[[ RECORDS SUPPLIED open ]]

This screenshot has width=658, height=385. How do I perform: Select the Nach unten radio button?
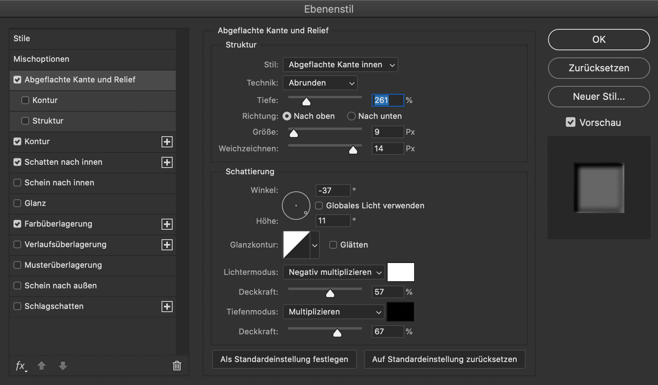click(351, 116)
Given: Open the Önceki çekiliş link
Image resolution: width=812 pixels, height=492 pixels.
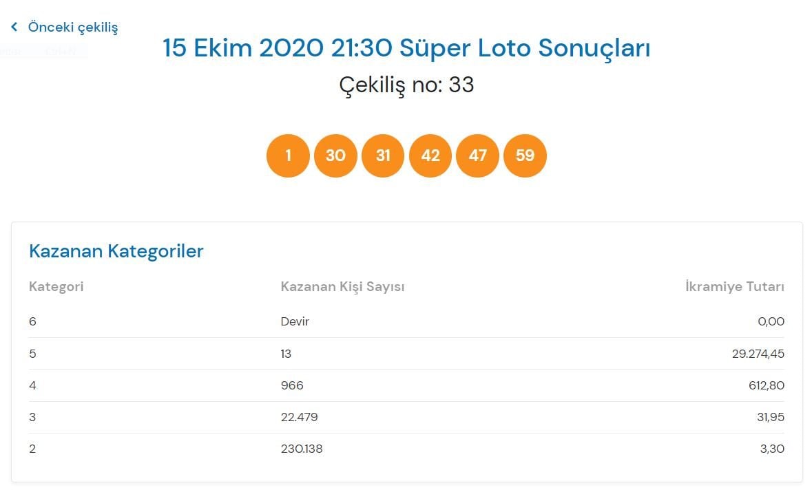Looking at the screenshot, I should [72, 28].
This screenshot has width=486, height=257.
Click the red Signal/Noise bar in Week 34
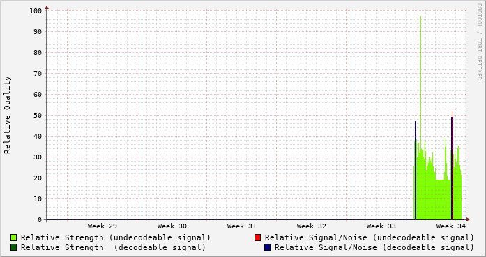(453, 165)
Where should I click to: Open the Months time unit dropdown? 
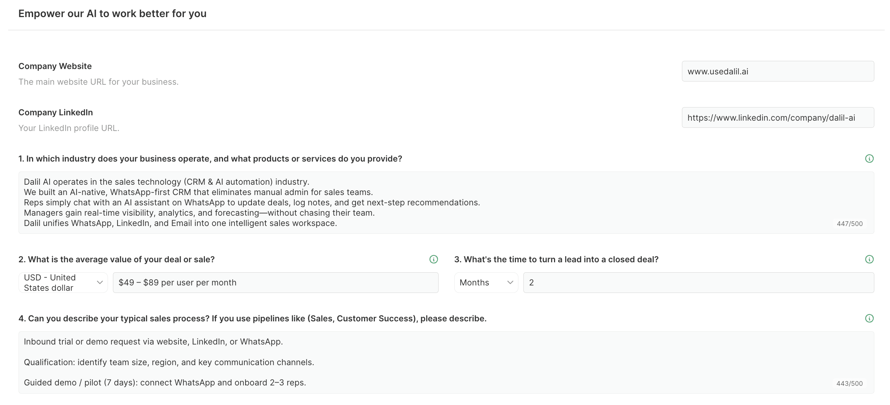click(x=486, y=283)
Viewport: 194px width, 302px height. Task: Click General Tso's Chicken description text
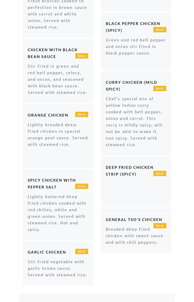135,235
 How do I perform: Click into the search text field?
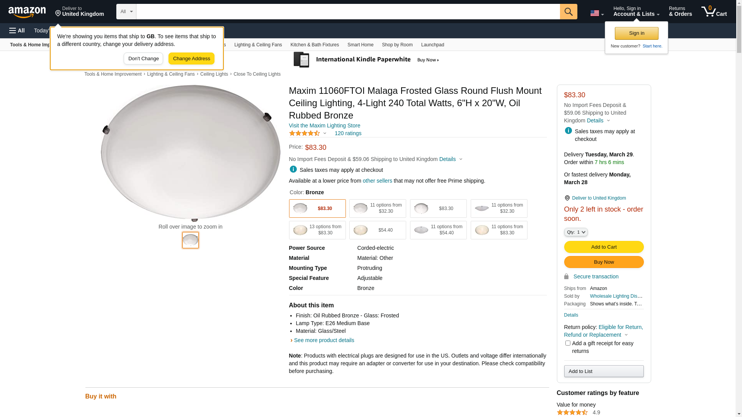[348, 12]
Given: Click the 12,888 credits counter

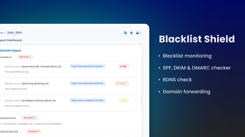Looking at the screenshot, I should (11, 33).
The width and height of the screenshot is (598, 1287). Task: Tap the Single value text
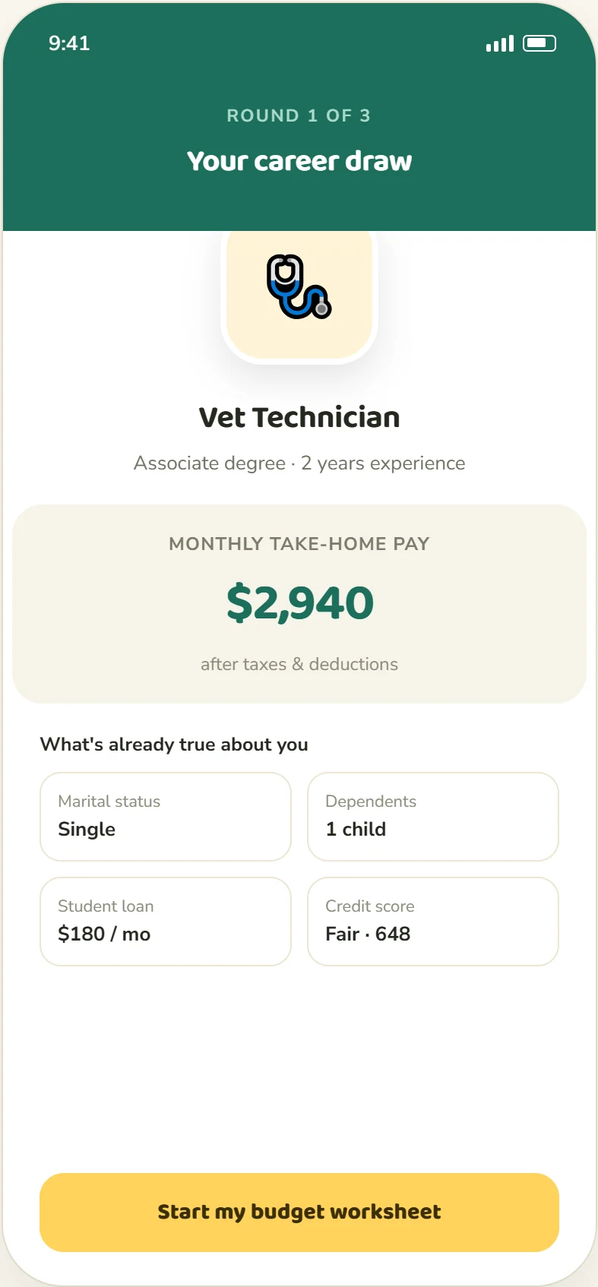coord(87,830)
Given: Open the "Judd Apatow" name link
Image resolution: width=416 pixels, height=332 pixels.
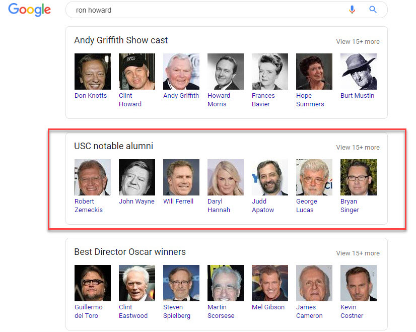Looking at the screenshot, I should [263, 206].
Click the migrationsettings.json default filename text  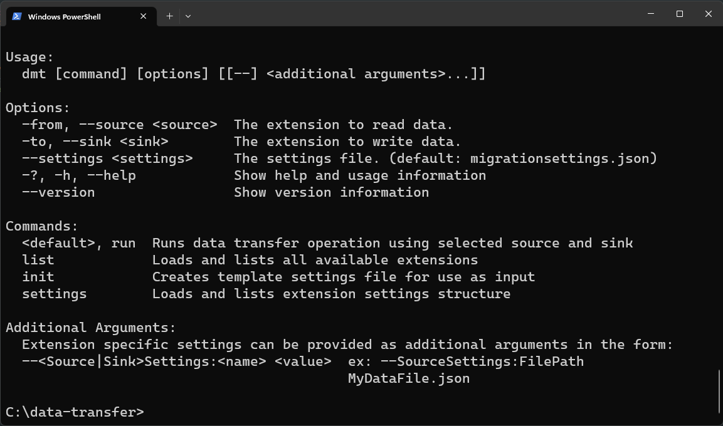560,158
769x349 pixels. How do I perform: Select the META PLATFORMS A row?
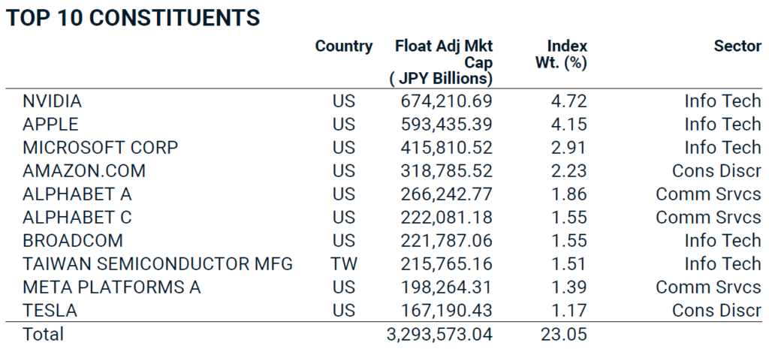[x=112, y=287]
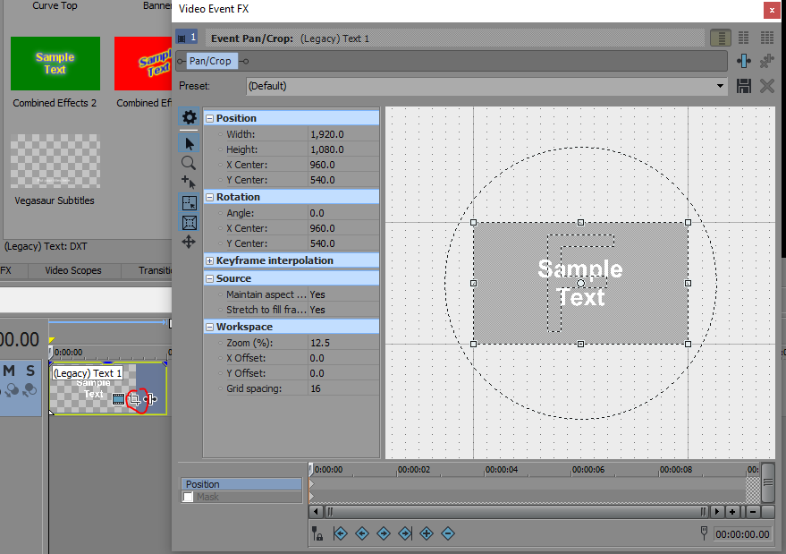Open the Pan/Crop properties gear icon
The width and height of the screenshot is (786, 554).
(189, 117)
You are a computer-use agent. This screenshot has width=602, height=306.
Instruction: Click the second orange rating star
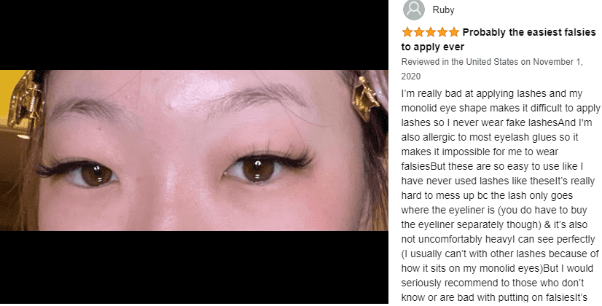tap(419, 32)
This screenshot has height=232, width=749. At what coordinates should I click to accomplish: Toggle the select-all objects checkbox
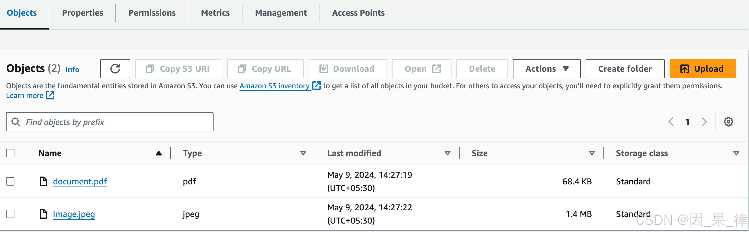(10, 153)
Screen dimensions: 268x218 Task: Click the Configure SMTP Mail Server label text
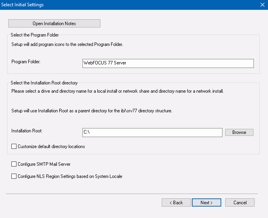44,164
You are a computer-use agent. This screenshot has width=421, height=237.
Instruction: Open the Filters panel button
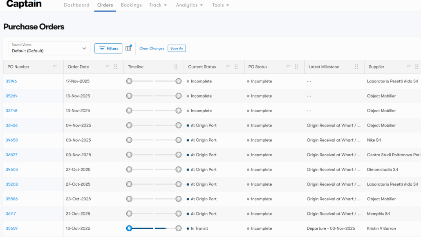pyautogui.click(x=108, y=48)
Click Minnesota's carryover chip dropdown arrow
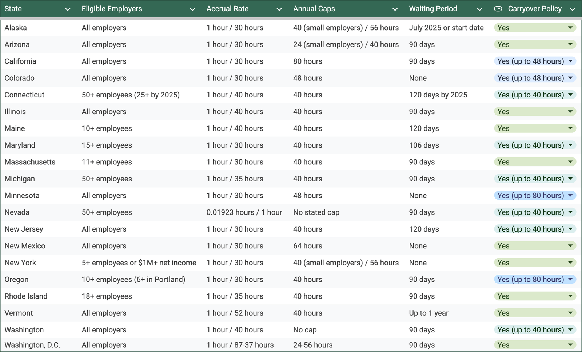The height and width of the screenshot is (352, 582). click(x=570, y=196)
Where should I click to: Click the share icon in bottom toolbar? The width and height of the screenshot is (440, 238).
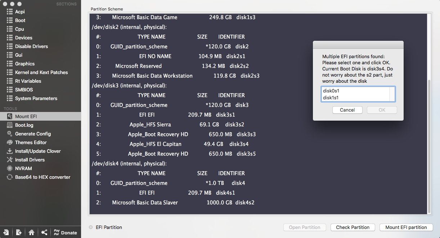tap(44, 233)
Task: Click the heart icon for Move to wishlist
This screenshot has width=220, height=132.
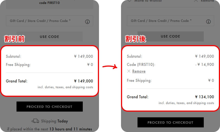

[[ RECORDS SUPPLIED closed ]]

### TASK INSTRUCTIONS:
An exact copy is needed of the lines running from the one containing "has width=421, height=237." through the last line of the material, and of no others; pictures stay out.

### ANSWER BELOW:
You are a computer-use agent. This screenshot has width=421, height=237.
Instruction: Open the Filters panel button
pyautogui.click(x=108, y=48)
Click Minnesota's carryover chip dropdown arrow
The height and width of the screenshot is (352, 582). click(x=570, y=196)
Where should I click to: Click the share icon in bottom toolbar? The width and height of the screenshot is (440, 238).
tap(44, 233)
Task: Click the heart icon for Move to wishlist
This screenshot has width=220, height=132.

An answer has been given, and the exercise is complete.